# taz.de -- Ausstellung über Grönland: Jäger, Missionare und Schamaninnen
       
       > Von der Forschung zur Graphic Novel: Eine kleine Kulturgeschichte
       > Grönlands wird in den Nordischen Botschaften in Berlin ausgestellt.
       
 (IMG) Bild: „Die ersten Schritte“ – die Sprechblase ist leer, weil der Druck mehrsprachig angelegt ist
       
       Das Bild gibt Rätsel auf: Eine Stammesversammlung beobachtet am
       Nachthimmel, wie einer von ihnen zum riesigen Vollmond schwebt, auf dem
       sich ein Bär bewegt. Beschwörung? Drogenrausch? Nein, Umimmak, ein alter
       Schamane, reist ins Geisterreich, um mit seinem Hilfsgeist, dem Grizzly, zu
       sprechen.
       
       Die aquarellierte Zeichnung ist Teil einer eindrucksvollen
       Comic-Ausstellung zur Geschichte Grönlands in den Nordischen Botschaften in
       Berlin. Als flächenmäßig größte Insel innerhalb der Arktis-Region gehört
       Grönland zu Dänemark. Und für die Menschen dort zu den klimatisch
       unbehaglichsten Flecken der Erde.
       
       Trotzdem siedeln sich dort seit nunmehr 4.500 Jahren Menschen an. Dass das
       geografisch zu Nordamerika gehörende Land politisch zu Dänemark gehört,
       wissen nicht alle. Dänische Pfarrer gründeten im 18. Jahrhundert auf
       Grönland Missionen, es war der Beginn einer Kolonisierung. Erst 1953 begann
       dann ein Modernisierungs- und Reformprozess. Durch eine Verfassungsänderung
       wurde die Insel ein regulärer dänischer Verwaltungsbezirk.

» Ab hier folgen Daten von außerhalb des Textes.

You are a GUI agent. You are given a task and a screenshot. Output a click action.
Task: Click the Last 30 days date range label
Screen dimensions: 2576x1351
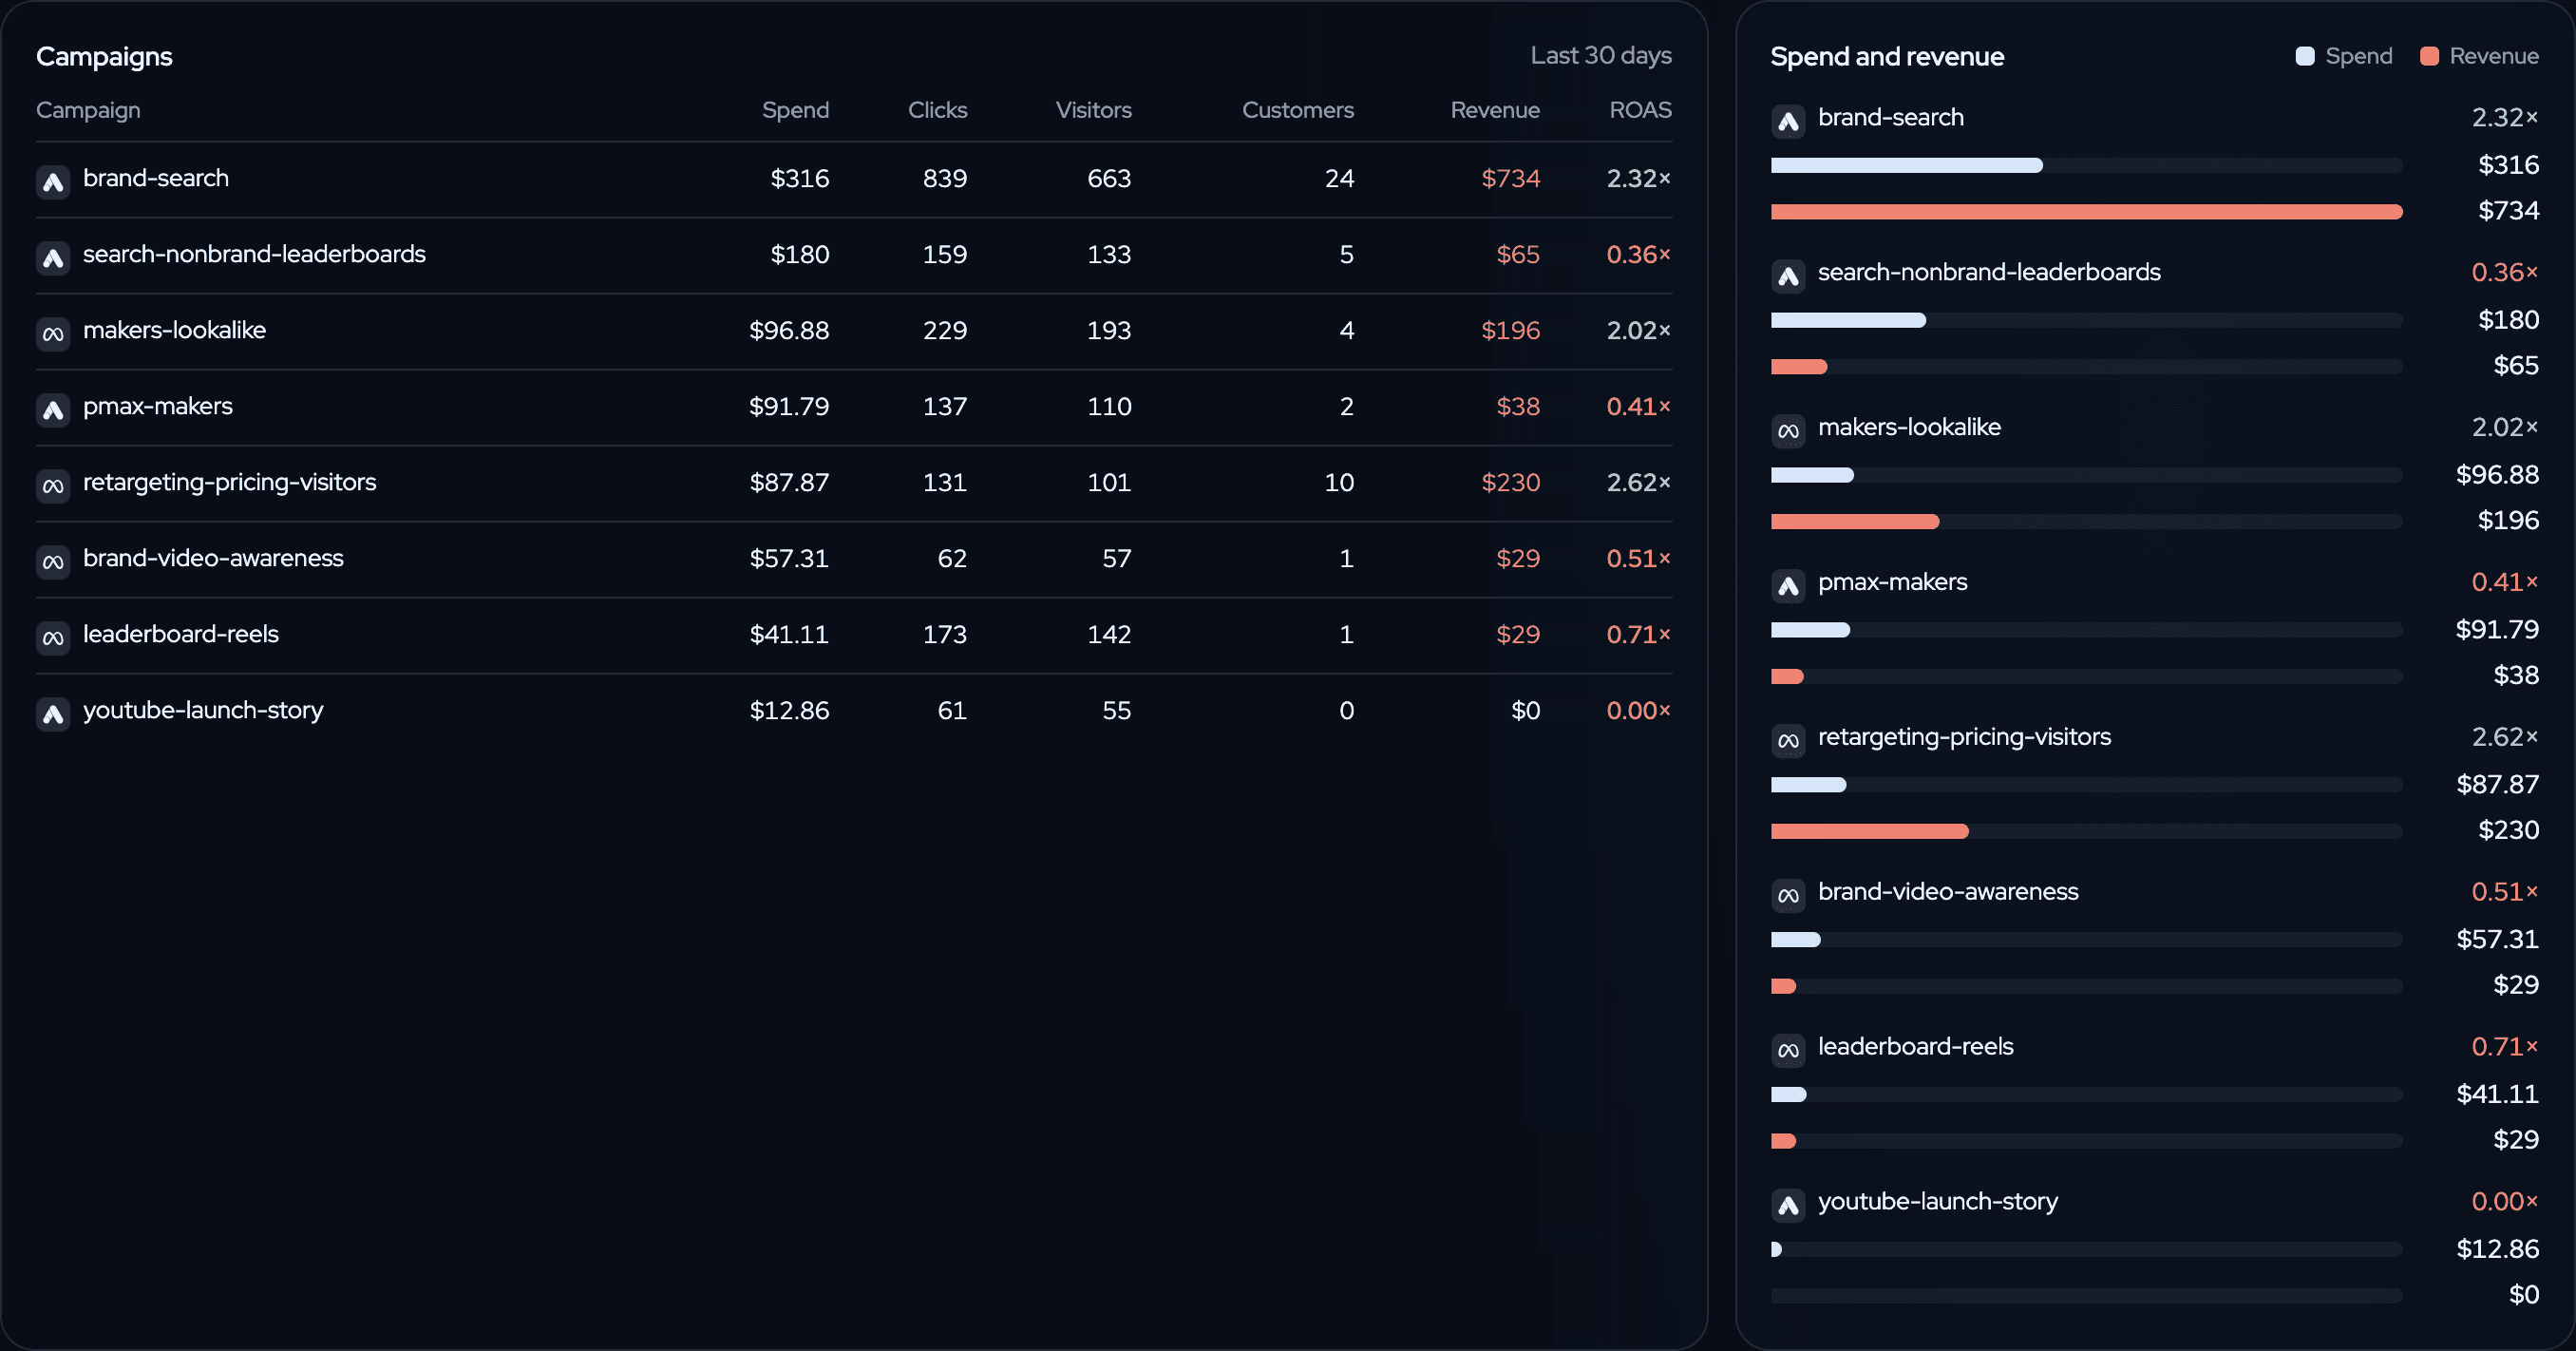coord(1601,56)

       Unabhängigkeitsbestrebungen folgten, sodass 1979 eine eingeschränkte
       Selbstverwaltung eingeführt wurde.
       
       2009 erreichte Grönland schließlich Autonomiestatus, als Teil des
       Königreichs Dänemark. In den letzten Jahren wurden verschiedene Landesteile
       zum Weltkulturerbe erklärt. Dazu zählen nun das Eisfjord Ilulissat, die
       Kujataa-Wikingersiedlungen und seit 2018 auch das Aasivissuit-Nipisat, das
       seit Jahrtausenden ein Jagdgebiet ist.
       
       ## Historische Kleidungsstücke und ausgesuchte Artefakte
       
       Die vielfältige Geschichte dieses Inselreichs wird nun in wesentlichen
       Zügen in der von der Königlich Dänischen Botschaft in Berlin konzipierten
       Ausstellung „Qanga – Oqaluttuat“ („Erzählungen von damals“) in dem
       Gemeinschaftsgebäude der Nordischen Botschaften präsentiert. Es sind
       Comicbilder, die die Besucher*innen von der Prähistorie Grönlands bis hin
       zur Neuzeit führen und ihnen vor allem das Alltagsleben der
       unterschiedlichen Kulturen nahebringen sollen, die sich dort niederließen.
       
       Neben farbigen Comicseiten, die gerahmt auf mehreren, in der Form an
       Kayak-Boote erinnernden Tischen zu betrachten sind, veranschaulichen große
       Landkarten, in welchem Gebiet der riesigen Insel die jeweiligen Erzählungen
       zu verorten sind. Fundierte Begleittexte sowie historische Kleidungsstücke
       und ausgesuchte Artefakte – etwa die Kopie einer „Wolfsmensch-Maske“ und
       mehrere kunstvolle Walrosszahn-Schnitzereien – ergänzen die Comicbilder.
       
       Für den 1970 im südgrönländischen Narsaq geborenen Inuit Konrad Nuka
       Godtfredsen war die Möglichkeit, eine Graphic Novel über die Geschichte
       Grönlands zu machen, ein „großes Glück“, wie er es selbst bei der
       Ausstellungseröffnung formuliert. Der Illustrator besuchte 2006 das
       Nationalmuseum in Kopenhagen, das viele Fundstücke aus Grönland ausstellt.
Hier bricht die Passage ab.